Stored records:
┄┄┄┄┄┄┄┄┄┄

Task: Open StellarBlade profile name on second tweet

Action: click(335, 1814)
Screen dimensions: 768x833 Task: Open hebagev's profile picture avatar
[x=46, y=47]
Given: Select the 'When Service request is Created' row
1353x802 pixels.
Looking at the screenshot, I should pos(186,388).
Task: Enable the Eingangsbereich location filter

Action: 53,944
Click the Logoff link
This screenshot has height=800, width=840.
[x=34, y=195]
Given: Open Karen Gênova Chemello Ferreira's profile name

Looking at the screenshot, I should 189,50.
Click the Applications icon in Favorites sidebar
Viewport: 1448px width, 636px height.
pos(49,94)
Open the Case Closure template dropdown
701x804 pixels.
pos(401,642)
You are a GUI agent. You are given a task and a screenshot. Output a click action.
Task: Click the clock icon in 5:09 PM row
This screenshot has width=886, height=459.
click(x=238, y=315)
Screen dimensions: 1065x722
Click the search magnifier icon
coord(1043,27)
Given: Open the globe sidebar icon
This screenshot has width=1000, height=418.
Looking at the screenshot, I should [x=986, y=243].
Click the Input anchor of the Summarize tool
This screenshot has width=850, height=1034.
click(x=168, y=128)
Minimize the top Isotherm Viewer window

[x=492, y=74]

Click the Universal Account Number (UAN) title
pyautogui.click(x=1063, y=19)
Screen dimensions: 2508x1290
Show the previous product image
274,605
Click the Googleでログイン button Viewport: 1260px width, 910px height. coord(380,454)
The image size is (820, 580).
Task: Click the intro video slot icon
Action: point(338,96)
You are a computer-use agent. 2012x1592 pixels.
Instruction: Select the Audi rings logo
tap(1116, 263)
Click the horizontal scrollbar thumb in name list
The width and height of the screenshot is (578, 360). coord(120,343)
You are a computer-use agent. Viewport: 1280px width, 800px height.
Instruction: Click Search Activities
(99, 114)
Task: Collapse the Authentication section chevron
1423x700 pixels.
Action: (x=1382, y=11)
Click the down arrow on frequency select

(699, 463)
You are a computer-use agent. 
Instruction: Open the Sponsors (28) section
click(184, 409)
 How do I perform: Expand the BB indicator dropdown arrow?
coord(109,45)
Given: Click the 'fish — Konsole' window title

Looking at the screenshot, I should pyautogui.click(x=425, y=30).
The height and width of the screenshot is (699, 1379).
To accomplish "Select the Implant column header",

┄┄┄┄┄┄┄┄┄┄

**Task brief**:
Gather from the entries above all lines that include the string "computer".

**Output of the task**:
You are a computer-use agent. 2012x1592 pixels.
You are a computer-use agent. Viewport: 1280px width, 800px height.
You are a computer-use agent. 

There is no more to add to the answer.